Незнакомка не шевелилась, сливаясь со стенами в темной накидке, которую храм давал гостям. Будничная одежда только подчеркивала ее лицо – бледное, тонкокостное – под темными волосами, уложенными ракушкой в самую простую из придворных причесок.
– Госпожа моя, – опомнилась Думаи, – простите, но гости в эти покои не допускаются.
Ее большие глаза цветом напомнили Думаи медную монету.
– Извиняюсь. Я искала трапезную и, верно, не туда свернула. Как неосторожно с моей стороны.

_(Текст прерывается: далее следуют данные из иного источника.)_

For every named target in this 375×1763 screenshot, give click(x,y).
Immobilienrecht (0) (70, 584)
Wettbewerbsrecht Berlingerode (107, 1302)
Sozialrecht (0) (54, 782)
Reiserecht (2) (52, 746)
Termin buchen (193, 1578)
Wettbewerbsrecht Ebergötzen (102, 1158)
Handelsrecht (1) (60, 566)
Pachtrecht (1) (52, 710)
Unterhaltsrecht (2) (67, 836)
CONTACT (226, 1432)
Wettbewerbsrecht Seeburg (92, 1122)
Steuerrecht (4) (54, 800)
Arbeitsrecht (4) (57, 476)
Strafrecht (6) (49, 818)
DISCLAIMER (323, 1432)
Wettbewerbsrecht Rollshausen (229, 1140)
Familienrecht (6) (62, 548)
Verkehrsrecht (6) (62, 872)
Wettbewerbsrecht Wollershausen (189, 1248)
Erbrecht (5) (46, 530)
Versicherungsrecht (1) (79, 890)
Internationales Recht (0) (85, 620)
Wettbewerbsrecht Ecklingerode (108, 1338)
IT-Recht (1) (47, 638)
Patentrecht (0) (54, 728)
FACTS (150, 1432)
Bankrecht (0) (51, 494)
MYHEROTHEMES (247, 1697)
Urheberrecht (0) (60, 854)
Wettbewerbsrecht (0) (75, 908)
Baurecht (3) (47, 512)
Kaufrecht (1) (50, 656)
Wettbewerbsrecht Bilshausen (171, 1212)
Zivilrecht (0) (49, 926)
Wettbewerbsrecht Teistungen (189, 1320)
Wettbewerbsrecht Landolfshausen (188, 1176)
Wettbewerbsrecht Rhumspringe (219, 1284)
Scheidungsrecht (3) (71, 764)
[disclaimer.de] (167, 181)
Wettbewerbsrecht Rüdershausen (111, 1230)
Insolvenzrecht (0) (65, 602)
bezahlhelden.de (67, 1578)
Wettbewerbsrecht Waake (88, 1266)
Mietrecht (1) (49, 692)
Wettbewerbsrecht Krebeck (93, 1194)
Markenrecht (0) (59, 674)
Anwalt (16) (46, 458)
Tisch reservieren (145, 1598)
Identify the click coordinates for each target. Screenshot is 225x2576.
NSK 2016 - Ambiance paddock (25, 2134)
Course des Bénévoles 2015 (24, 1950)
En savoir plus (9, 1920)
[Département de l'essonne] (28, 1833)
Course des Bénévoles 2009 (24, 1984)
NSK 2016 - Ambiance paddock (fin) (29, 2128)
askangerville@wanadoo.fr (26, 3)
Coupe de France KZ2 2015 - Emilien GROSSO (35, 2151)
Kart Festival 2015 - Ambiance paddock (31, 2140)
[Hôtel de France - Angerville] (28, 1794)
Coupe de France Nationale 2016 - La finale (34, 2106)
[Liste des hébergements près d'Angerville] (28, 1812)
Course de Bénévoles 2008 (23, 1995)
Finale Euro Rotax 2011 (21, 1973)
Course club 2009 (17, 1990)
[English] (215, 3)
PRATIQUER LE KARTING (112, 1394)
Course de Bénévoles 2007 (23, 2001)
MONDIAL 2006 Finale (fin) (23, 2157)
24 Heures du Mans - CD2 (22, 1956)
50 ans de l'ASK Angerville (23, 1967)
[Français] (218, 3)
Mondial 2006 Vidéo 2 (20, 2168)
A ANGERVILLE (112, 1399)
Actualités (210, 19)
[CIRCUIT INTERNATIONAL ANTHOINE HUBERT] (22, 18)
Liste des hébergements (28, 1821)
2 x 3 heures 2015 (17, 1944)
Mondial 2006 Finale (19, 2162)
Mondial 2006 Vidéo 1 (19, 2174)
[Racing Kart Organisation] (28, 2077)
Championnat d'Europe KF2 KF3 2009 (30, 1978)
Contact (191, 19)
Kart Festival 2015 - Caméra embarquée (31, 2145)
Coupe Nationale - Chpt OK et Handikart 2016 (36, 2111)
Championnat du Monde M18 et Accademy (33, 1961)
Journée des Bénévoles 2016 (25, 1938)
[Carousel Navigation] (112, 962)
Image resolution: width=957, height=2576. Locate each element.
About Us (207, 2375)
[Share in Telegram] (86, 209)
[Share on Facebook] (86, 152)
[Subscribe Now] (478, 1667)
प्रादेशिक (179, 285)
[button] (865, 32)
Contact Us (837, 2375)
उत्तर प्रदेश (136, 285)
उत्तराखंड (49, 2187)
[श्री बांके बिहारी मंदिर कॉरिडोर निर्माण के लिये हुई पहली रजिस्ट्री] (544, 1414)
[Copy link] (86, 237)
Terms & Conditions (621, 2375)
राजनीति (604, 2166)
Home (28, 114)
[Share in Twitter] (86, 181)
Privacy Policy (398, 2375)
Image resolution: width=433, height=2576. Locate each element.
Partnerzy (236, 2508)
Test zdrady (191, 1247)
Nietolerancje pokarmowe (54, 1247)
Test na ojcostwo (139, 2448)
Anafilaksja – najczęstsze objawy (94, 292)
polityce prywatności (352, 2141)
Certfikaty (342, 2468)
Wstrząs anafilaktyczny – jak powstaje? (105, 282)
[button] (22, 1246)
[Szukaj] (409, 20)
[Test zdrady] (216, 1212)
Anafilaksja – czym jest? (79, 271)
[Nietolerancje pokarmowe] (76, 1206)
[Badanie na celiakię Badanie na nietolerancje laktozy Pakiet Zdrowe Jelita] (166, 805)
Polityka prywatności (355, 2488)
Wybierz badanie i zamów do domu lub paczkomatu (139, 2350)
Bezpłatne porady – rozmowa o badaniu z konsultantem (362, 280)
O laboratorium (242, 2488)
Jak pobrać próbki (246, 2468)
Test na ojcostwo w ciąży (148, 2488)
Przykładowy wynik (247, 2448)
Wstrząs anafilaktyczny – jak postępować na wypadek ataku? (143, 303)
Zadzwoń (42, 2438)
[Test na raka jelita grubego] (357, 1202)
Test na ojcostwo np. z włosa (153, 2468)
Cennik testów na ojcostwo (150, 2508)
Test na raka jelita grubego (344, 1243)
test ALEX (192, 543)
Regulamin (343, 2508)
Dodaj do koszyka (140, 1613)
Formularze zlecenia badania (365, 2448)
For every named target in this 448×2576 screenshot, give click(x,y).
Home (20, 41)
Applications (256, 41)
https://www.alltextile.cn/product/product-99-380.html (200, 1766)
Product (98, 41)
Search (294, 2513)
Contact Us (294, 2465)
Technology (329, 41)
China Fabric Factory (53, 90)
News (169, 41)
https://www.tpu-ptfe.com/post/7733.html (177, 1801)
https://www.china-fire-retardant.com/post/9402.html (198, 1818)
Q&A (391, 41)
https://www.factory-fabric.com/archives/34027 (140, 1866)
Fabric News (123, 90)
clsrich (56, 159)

– Ничуть. В храме легко заплутать.
Женщина разглядывала ее с откровенным любопытством. Думаи пригнула голову, чтобы хоть отчасти завесить лицо волосами. У всех гостей с земли такая привычка – вглядываться слишком пристально.
– Как я понимаю, вы певица богов, – сказала женщина. – Какая у вас, должно быть, наполненная жизнь.
– Я нахожу ее таковой, моя госпожа.
– Мне самой хотелось увидеть вершину, но, очевидно, я заперта здесь снегами.
– Надеюсь, вы не слишком разочарованы и найдете среди нас покой.
– Благодарю. Много дней я не знала покоя. – Женщина обратила к ней сияющую улыбку. – У вас есть имя?
Думаи никогда не видела таких лиц: одна сторона в точности как другая. Канифа говорил, по этому признаку можно отличить дух бабочки от простой женщины.
Она готова была сказать правду, но вдруг запнулась. Быть может, от взгляда того солеходца в загривке у нее угнездилось беспокойное чувство опасности.
– Унора, – ответила она, доверившись этому чувству. – А вы, моя госпожа?
– Никея.
– Прошу вас, следуйте за мной. Я как раз шла в трапезную.
– Спасибо вам, Унора. – Никея резко отвернулась к дверям. – Вы слишком добры к бедной гостье.
Они спустились по лестнице, прошли по коридору, где половицы поскрипывали под мягкими туфлями. Никея смотрела на все с нескрываемым любопытством. Думаи ждала, что гостья замкнется в мыслях о своих придворных заботах, но та была воплощением непринужденности.
– Я слышала, давшие обет служения в этом храме не едят даров моря, – заметила она. – Это правда?
– Да. Мы верим, что морем владеет род драконов, и не смеем есть принадлежащего им.
– Даже соли? – Женщина тихонько засмеялась. – Можно ли прожить без соли?
– Соль нам присылают лакустринские купцы из Гинуры. Там ее добывают в соляных колодцах на суше.
– А жемчуга, ракушки?
– Раковины можно найти и на берегу, – напомнила Думаи. – Восходители часто оставляют их на вершине в дар великому Квирики.
– Так вы считаете императора и его двор, в том числе меня, ворами? Мы ведь едим дары моря.
Думаи потупила взгляд. Она уже запуталась одной ногой в тенетах.
– Я не то имела в виду, моя госпожа. Каждый служит богам наилучшим, по собственному разумению, способом.
Никея вновь рассмеялась, легко и туманно:
– Неплохо. Вы имели бы успех при дворе. – Улыбка ее погасла. – Вы сейчас были у великой императрицы. Вы ей прислуживаете?
– Нет. – Думаи не позволила себе измениться в лице. – У ее величества лишь одна служанка, прибывшая с ней вместе из дворца.
– Тайорин па Осипа.
– Да. Вы знакомы с госпожой Осипой?
– Знаю мельком, как и многих других, в том числе теперь и вас, Унора.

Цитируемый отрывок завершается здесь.